I am in the process of building a coffee table, and I made the lower shelf using oak veneer plywood. After assembling, I found there is a spot about the size of a quarter (there must have been a knothole in the lower level) where the veneer is spongy and has cracked. My question is: what is the best way to fill under the veneer? My thought was to take a syringe and inject the hole with glue. But I wasn’t sure if, when it dried, it would shrink and cause a low spot. Any suggestions? – Curtis McCause
Rob Johnstone: You could inject hot hide glue with a glue syringe, as hide glue would not shrink when it cures. The same is true of cyanoacrylate (CA) glue. White or yellow glues will indeed shrink as you feared. One detail to consider: if you are going to be staining the piece, I would do that before you tried to fix the soft spot. Any glue you put in there will seal the fibers of the wood grain and keep the stain from being absorbed evenly. Once the stain is on, you can give the fix a try. I can’t guarantee that it will work, but there is a every likelihood that it will.

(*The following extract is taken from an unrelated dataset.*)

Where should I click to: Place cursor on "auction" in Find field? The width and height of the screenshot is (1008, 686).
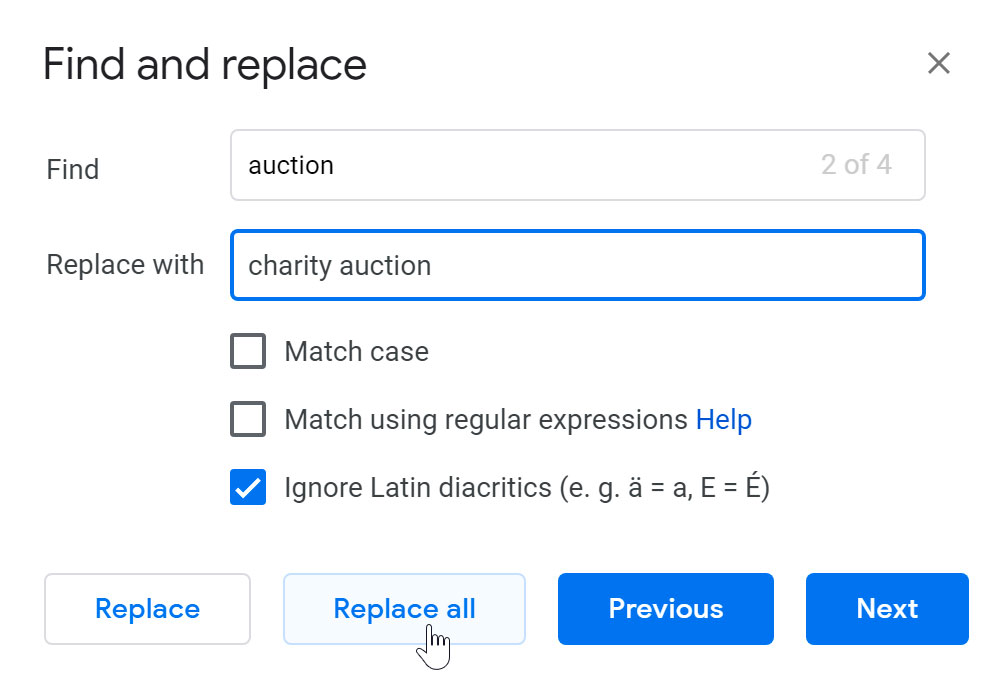[x=291, y=165]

Tim Inman: This is a technically challenging repair. From your question, it appears you have not yet finished over the flaw. In that case, I think you could infuse something like hide glue or CA into the cavity and support it from beneath with reasonable success. CA would be my first choice, but don’t make it your first choice unless you have previous good experience with it. I use the alcohol thin versions of CA for this. After it hardens, use a piece of sandpaper on a FLAT board to cut off any excess and to level the surface. A nice, thick, hot charge of animal hide glue would be the most forgiving and easiest to use material. That might be my best recommendation for you. Of course, you could always use a matched patch cutter on a router and cut out the damaged area and fill back in with a carefully matched patch veneer piece.

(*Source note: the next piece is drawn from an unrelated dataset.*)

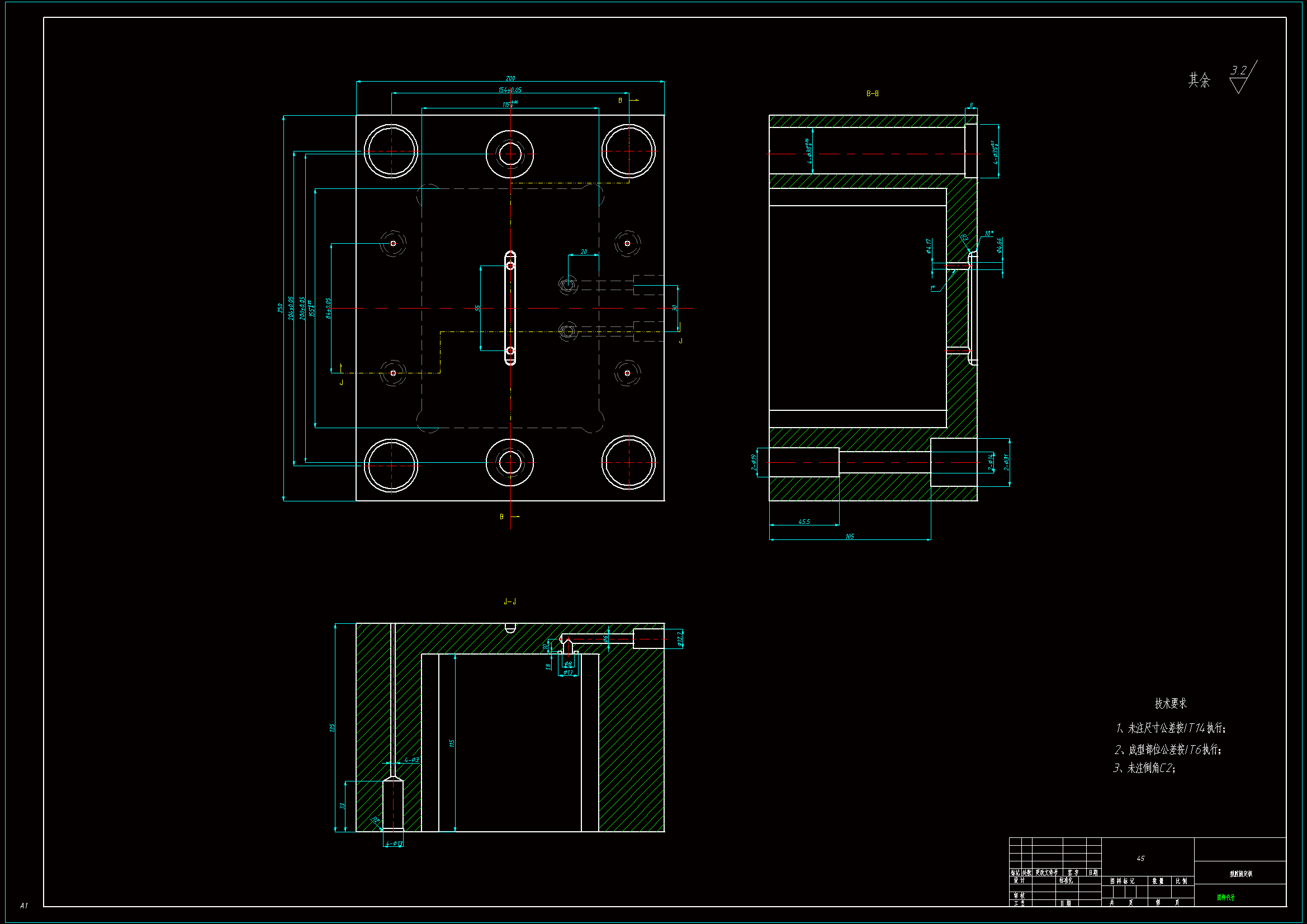The image size is (1307, 924).
Task: Select the B-B section view label
Action: (872, 93)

In my own restoration work, I use a vacuum system to do this kind of repair. I have developed a technique to allow me to bring the benefits of vacuum to very small areas on furniture — without the need to encase the entire piece in a vac bag. Using vacuum, I am able to bring fillers like epoxy or polyester into the void and completely fill it from beneath, with a perfectly level surface on top. It is a superior way to do these repairs. I mention it here just to let you and others know that there are advanced techniques that are quite successful. They do require experience, practice and a considerable investment in equipment. Maybe this is not something for a “one-off” repair in a hobby shop, but it is a method to know about “just in case” for future reference.